TASK OBJECTIVE
Express the data in the stretch from the line containing "has width=2576, height=1423." through the end of the data as a two-column CSV with the columns request and answer. Use one row for each text-and-answer pair, put each field in quotes, and turn line breaks into spaces.

* Start EXTRACTED RECORDS *

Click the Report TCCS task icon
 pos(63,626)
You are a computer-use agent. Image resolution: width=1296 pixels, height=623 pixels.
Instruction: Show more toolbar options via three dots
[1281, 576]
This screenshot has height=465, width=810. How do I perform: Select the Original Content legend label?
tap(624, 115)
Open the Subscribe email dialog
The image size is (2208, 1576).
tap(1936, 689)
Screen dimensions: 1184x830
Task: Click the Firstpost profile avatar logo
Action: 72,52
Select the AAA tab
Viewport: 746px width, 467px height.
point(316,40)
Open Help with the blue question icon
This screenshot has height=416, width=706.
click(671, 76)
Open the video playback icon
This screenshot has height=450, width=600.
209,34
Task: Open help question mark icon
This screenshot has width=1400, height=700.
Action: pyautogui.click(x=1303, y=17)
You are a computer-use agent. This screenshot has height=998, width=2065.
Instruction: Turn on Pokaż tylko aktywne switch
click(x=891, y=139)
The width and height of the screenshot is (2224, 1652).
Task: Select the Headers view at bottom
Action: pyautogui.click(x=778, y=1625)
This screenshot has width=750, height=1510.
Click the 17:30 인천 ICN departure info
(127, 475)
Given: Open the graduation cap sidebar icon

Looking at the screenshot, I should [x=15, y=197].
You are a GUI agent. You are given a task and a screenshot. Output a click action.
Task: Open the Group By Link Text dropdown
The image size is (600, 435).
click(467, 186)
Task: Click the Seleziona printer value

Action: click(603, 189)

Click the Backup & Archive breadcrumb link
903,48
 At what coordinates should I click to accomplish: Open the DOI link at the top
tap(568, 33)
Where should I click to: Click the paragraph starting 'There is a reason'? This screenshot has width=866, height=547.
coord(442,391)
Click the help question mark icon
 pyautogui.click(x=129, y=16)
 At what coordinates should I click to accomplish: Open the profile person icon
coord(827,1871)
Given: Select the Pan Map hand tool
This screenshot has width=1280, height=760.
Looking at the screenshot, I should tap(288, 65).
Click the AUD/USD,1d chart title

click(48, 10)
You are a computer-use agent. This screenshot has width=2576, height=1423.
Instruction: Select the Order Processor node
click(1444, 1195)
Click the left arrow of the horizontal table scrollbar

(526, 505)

* End EXTRACTED RECORDS *

SOLVED PROBLEM
request,answer
"You are a computer-use agent. This screenshot has width=2576, height=1423. Instruction: Select the Order Processor node","click(1444, 1195)"
"Click the left arrow of the horizontal table scrollbar","(526, 505)"